史上初の「JBC地方馬V」 フジノウェーブの快挙と彼に続いた名馬たち

2025年03月13日 07:00

07年のJBCスプリントを制したフジノウェーブ(撮影:高橋正和)

 きょう3月13日は大井競馬場でフジノウェーブ記念(4歳上・SIII・ダ1400m)が行われる。レースタイトルの「フジノウェーブ」とは、2007年に地方馬で初めてJBC競走を制した名馬。今年は船橋競馬場が舞台となるJBCは、第25回の節目を迎える。同馬を称える記念競走を前に戴冠を果たした地方馬たちを振り返る。

 まずはフジノウェーブの蹄跡から。同馬は笠松でデビューしたのち、3歳途中から大井に移籍。4歳5月から翌春まで10連勝を飾り、非凡な才能を見せていたが、さきたま杯4着、帝王賞11着とダートグレードのタイトルには手が届かず。そんな中で迎えたのが、07年のJBCスプリントであった。メイショウバトラーら中央、地方の強豪が顔を揃え、単勝38.1倍の人気薄で出走。御神本騎手が内3、4番手から巧みに捌くと、最後はクビ差だけ2着馬を退け、創設7年目にして地方馬が初めて頂点に立ったのだった。

 同馬は晩年になっても衰え知らずで活躍を続け、中でも東京スプリング盃は10年〜13年にかけて4連覇を飾った。11歳夏に現役を退き、引退後は誘導馬になることが決まっていたが、去勢手術中の事故によって急死。地方競馬に大きな功績を残したことを踏まえ、東京スプリング盃は14年からフジノウェーブ記念へと名を変えたのである。
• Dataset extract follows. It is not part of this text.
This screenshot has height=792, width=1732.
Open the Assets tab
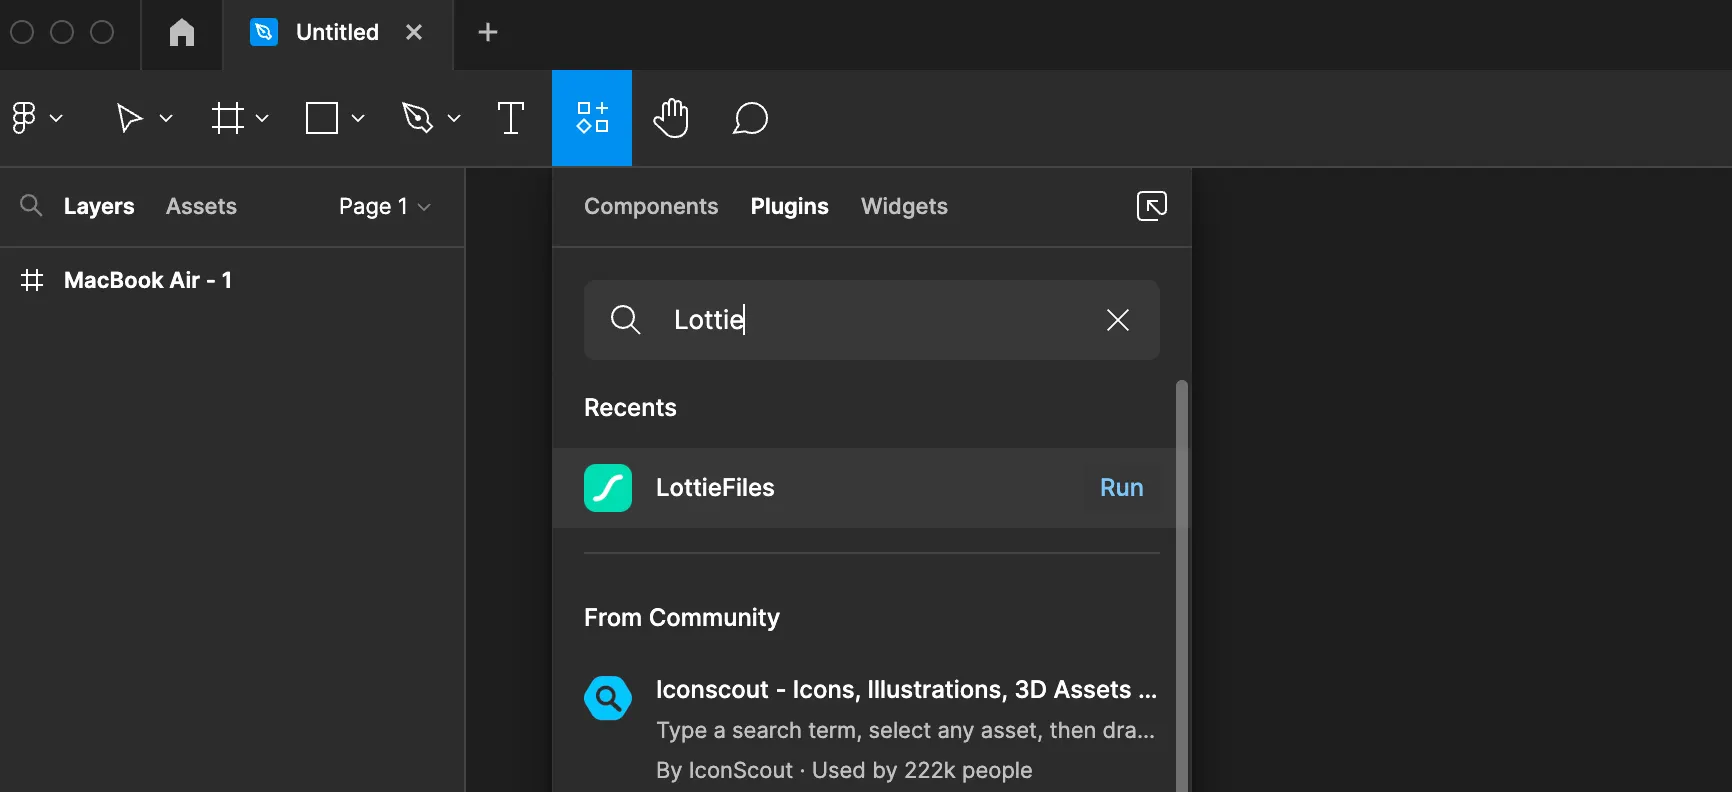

 その後しばらくは地方馬の勝利が遠ざかっていたが、初の浦和開催となった19年のJBCスプリントで御神本騎手が再び魅せた。地元所属で単勝71.0倍の人気薄だったブルドッグボスで、コパノキッキング以下を豪快に差しきり同騎手2度目の勝利。大井で行われた翌年は出走16頭中15頭が重賞ウイナーという超豪華メンバーでの争いとなったが、地元生え抜きのサブノジュニアが快勝。23年にはダートグレード競走3勝の実力馬イグナイターが、圧倒的1番人気のリメイクらを封じ、兵庫県勢初のGI級タイトルを獲得。JBCスプリントは以上4頭の地方馬が勝利している。

 JBCレディスクラシック、JBCクラシックでも1頭ずつの勝ち馬が出ている。17年のJBCレディスCを制したララベルは、前年の同レースを当日朝に競走除外となるアクシデント。そこから長い時間をかけてじっくりと立て直し、1年越しでつかんだビッグタイトルだった。金沢競馬場で2度目の開催となった21年は、ミューチャリーがJBCクラシックを制覇。地元のエース・吉原寛人騎手が手綱をとると、いつもより早めの競馬でオメガパフュームの追撃を半馬身差振り切り、創設から20年での悲願成就となった。

 2020年からはJBC2歳優駿も新カテゴリーとして追加された。こちらでは第1回をラッキードリーム、昨年をソルジャーフィルドが制している。前者は3歳時に道営三冠を達成し、現在は大井所属で現役続行中。後者は暮れの全日本2歳優駿でも3着と見せ場を作り、今年はさらなる飛躍が期待される。

 フジノウェーブが重い扉を開けてから、JBC2歳優駿を含め、JBC4競走で計8頭の勝ち馬を出すまでになった。今秋は再び地方競馬の関係者、ファンに喜びを届ける勝利が見られるだろうか。フジノウェーブ記念からそんな期待馬が出てくることを願いたい。